Jean Luc Mélenchon (...) a expliqué que, dans le monde qui vient, l’afflux de réfugiés était inéluctable et qu’il fallait y répondre par une hospitalité inconditionnelle. Les guerres et le dérèglement climatique vont conduire par milliers, par millions, voire par milliards, de pauvres gens à l’exode. Il faut être raciste (...) pour répondre à cette urgence par la discrimination entre le proche et le lointain, ou le réfugié politique et le réfugié économique. Il n’y a pas d’autre alternative, autrement dit, qu’entre le racisme et la submersion migratoire.

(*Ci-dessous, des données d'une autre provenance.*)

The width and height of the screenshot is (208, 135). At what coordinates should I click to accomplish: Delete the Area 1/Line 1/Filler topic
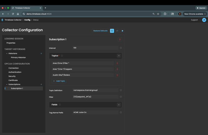click(x=117, y=63)
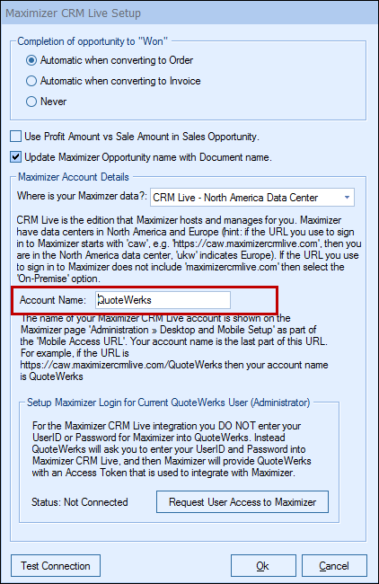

Les néoprogressistes plaident ardemment pour le grand remplacement qu’ils dénoncent pourtant à longueur de colonnes comme une théorie conspirationniste. Plus de France, plus d’Allemagne, plus d’Espagne, plus d'Ukraine, plus d’individus, plus de noms propres, mais une immense infirmerie, car, comme l’écrit Michel Serres, « à l’infirmerie, aucun ne souffre ni ne gémit bien différemment des autres. Universelle comme la violence et la mort, la douleur nous égalise. La même amertume sale la sueur, les larmes et le sang. » L’Ukraine et l’huma­nité tout entière méritent mieux que d’être noyées dans l’anonymat d’une espèce. D’autres leçons doivent être tirées de cette guerre que ce cauche­mar de l'interchangeabilité des êtres, et notamment que tout doit être fait pour préserver le trésor de la pluralité humaine. (Le Figaro, 28 mars 2022, p. 20)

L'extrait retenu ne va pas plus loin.